The new Google Workspace for Education features are the topic of our blog post today!

Google for Education has recently rolled out a slew of updates that are just too good to ignore. From turbocharging Google Classroom with AI-assisted features to pushing the boundaries of accessibility and interactivity in Google Meet, these updates aim to reshape the way we teach and learn. And guess what? They’ve hit the nail on the head.

Drawing from my own years in the classroom, I’ve dug deep into these updates to offer you an insider’s perspective. Let’s unpack how these new features can amplify your teaching practice, create more inclusive environments, and keep you ahead of the curve.
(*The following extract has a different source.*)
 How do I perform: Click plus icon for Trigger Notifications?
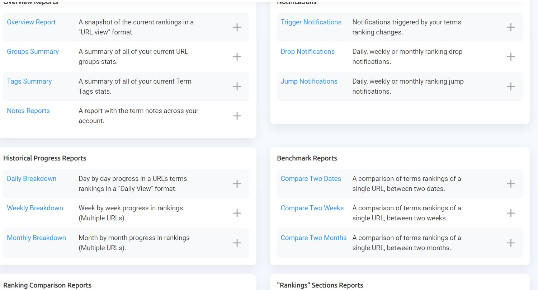(511, 27)

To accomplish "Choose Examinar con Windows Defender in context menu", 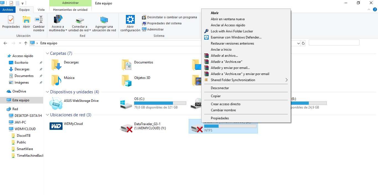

New Google Workspace for Education Features

Here are some important Google Workspace for Education features that have been recently introduced:

1. Read Along

First up, Google Classroom is introducing a “Read Along” feature. This isn’t just a reading tool; it’s an analytics-packed treasure chest. Teachers can deploy reading activities that not only enhance literacy skills but also provide real-time insights into each student’s progress. This is like adding a whole new layer of one-on-one tutoring into the regular classroom setting. I can recall countless times when I could have used a tool like this to differentiate instruction more effectively.

2. Practice sets

Another feature I find exciting in Google Classroom is “practice sets“. Teachers can integrate their own teaching resources, but here’s the kicker—the AI will recommend resources too. That means you can blend your teaching style with machine-suggested resources for a more tailored learning experience.

When I was still teaching, collecting data and tailoring interventions was an exhaustive process. This feature seems like a leap in the right direction, saving teachers’ time and offering more relevant interventions for students.

3. Creating interactive videos

You can now attach a YouTube video to assignments in Google Classroom and—wait for it—embed interactive questions within the video. Imagine a student watching a video on photosynthesis, and at the crucial moment where chlorophyll is mentioned, a question pops up asking them to define it. This is an immediate understanding check, making the learning process more interactive and dynamic. From my experience, videos often serve as passive learning tools, but this update changes the game. It turns a simple video view into an active engagement activity.

4. Chromebooks

Chromebooks are getting a solid upgrade with the Screencast feature. The beauty of Screencast now lies in its cross-platform flexibility; you can watch these screencasts on any desktop or tablet via a web player. Moreover, the demo tools are a sweet addition. Picture this: instead of gathering students around a single device to show them how to navigate a new software, you can use Screencast’s demo tools to illustrate it seamlessly.

To up the ante, they’ve introduced a ‘cast moderator’ feature, letting you or your students securely project screens to a central display. In my years as a teacher, I found that screen-sharing capabilities like this can significantly boost engagement and collaborative learning.

5. Google for Education App Hub

On to the Google for Education App Hub—think of it as a marketplace but for educational tools and apps. It’s a one-stop-shop, showcasing apps that integrate directly with Google Workspace for Education and Chromebooks. The App Hub is designed to make life easier for both teachers and admins.

Say goodbye to the days of scouring the web for Classroom-compatible tools. The App Hub puts them right at your fingertips, complete with Classroom add-ons to directly integrate into your assignments.

And let’s not overlook the Student Information System (SIS) integrations for class and grade management. These are life-savers, honestly. Plus, you’ve got app licensing that can be managed directly within the Google Admin Console, making the procurement and deployment of new tools smoother than ever.

Final thoughts

From my years in both the classroom and the research sphere, I’ve seen how even the smallest tweak to a teaching tool can have a significant impact on student engagement and outcomes. Take the tile pairing in Google Meet as an example. It’s a simple feature, yet its implications for creating a more inclusive and equitable learning environment are far-reaching. This is precisely the kind of innovation we need in edtech—tools that are teacher-informed, research-backed, and pedagogically sound.

That being said, no tool is a magic bullet. These features are incredibly promising, but their effectiveness ultimately hinges on thoughtful implementation. As educators, it’s our job to take these tools and use them strategically to complement our teaching styles and meet our students’ diverse needs. I think of technology as not just a tool, but as a partner in education. And with partners, the relationship is always a two-way street.